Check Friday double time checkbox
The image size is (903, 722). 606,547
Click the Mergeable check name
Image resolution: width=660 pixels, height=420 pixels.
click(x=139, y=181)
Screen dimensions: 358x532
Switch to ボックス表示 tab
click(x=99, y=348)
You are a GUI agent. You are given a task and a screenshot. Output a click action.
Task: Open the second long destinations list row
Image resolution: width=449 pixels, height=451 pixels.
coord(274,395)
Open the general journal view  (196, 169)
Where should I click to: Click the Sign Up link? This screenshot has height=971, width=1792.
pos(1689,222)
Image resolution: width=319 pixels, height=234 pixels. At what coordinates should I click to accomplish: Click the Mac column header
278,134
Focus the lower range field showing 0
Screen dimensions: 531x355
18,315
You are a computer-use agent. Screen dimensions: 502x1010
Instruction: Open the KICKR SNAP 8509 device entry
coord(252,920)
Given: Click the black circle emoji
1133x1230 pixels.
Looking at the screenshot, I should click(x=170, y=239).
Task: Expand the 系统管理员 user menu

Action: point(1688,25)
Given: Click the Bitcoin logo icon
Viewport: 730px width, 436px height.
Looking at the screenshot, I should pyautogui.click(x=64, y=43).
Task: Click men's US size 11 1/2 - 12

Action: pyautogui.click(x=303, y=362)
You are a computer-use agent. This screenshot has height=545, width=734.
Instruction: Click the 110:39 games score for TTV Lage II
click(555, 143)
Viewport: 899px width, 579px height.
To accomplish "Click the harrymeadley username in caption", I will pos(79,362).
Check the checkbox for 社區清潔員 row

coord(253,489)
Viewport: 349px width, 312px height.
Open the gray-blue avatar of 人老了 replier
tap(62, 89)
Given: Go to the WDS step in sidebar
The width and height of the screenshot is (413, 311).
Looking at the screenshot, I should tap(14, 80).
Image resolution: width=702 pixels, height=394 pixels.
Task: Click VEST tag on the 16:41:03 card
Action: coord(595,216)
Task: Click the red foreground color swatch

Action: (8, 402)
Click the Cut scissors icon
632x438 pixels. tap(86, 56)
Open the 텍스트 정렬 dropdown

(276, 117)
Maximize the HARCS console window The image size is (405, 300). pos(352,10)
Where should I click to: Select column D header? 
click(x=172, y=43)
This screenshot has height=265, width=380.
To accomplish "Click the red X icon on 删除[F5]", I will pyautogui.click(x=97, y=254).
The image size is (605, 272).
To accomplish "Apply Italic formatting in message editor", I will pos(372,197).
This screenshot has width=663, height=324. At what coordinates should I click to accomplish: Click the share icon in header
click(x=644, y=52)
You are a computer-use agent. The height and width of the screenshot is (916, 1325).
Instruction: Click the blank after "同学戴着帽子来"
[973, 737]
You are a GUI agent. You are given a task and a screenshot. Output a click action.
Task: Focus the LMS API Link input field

◆ ◆ ◆ ◆

● **About this exercise**: Take from the entries every line that has the string "will".

● **Written answer**:
To accomplish "Click the harrymeadley username in caption", I will pos(79,362).
To accomplish "Click the red X icon on 删除[F5]", I will pyautogui.click(x=97, y=254).
To accomplish "Apply Italic formatting in message editor", I will pos(372,197).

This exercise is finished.